The Innkeepers Movie Review
The Innkeepers - Movie Review
Director/Writer: Ti West
Starring Sara Paxton, Pat Healy, and Kelly McGillis
DVD - release April 24, 2012
Genre: Horror Movie
It’s shaping up to be the quietest weekend on record at the Yankee Pedlar Inn, and no wonder - it’s the last few days before the historic hotel closes its doors for good. With the owner out of town, it’s also the perfect time for the Pedlar’s sole remaining employees, Claire - young and dorky - and Luke - thirty-something and dorky - to put their amateur ghost hunting skills to the test. Yep, in case you hadn’t guessed, the Yankee Pedlar is haunted. Very haunted. With only a handful of guests to keep an eye on, Claire and Luke hope to make contact with the spirit of Madeleine O’Malley, a turn of the century suicide who is still (somewhat inexplicably) pissed off that her body was held in the inn’s basement for three days. Madeleine, it turns out, is ready to make contact too.

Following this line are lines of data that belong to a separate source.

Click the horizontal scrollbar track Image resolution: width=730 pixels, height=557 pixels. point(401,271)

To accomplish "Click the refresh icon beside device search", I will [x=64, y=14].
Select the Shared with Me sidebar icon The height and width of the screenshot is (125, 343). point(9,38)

As Claire, The Innkeepers anti-heroine with an inhaler, Sara Paxton is all dejection and big blue eyes. She and Luke - who spends most of his work time building his ghost-hunting website - are feeling the reassures of being soon-to-be-unemployed underachievers (between them they can’t even manage to keep towels in the hotels only two occupied rooms). Much of the film’s charm comes from their goofball rapport and from small but telling details, like Luke’s duct-tape covered ghost hunting headphones and Claire’s chipped nail polish.

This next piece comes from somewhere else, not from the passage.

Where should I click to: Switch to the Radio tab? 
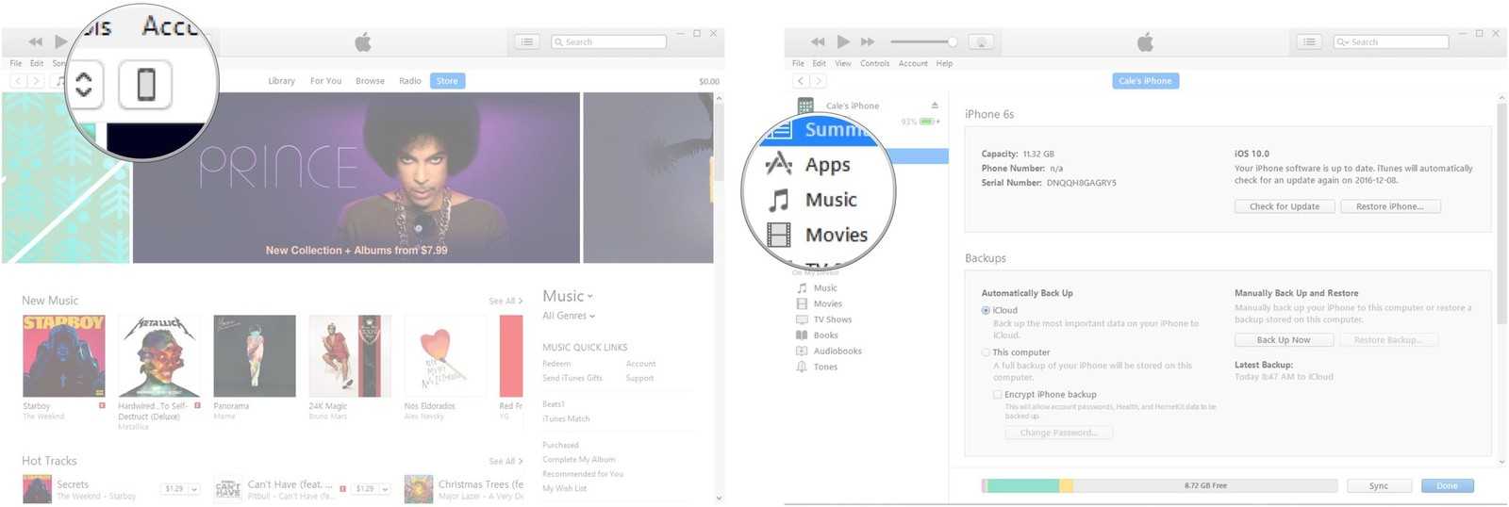coord(409,81)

Kelly McGillis, continuing her foray into the macabre (she appeared in 2010’s very fun post-apocalyptic vampire film Stake Land) checks in to The Innkeepers as a sitcom star turned psychic. She is conveniently able to give Claire insight into what the Yankee Pedlar’s spirits (turns out there are more than one) are up to, and it’s not good.
The Innkeepers was filmed at an operating Connecticut inn (you guessed it, also called the Yankee Pedlar), and the inn itself should have been one of the main characters of the film, just as the fictional Overlook Hotel held its own in The Shining. Director Ti West misses the opportunity, however, and the Pedlar never really fulfills its potential in conveying the sense of eerie desolation of an almost empty, lost-in-time hotel.
starts out low key and even funny, and features several somehow not annoying gotcha-type scares. But as the real scares begin to hit, the tone becomes grimmer. Despite the ghastliness, the film never ventures into the realms of slasher-dom, but maintains an old-school horror movie feel.
Viewers may find the abrupt change of tone halfway through The Innkeepers distractingly jarring, and not all viewers will be happy with the way the film ends. But then again, do we really want a horror movie to leave us content and ready for pleasant dreams?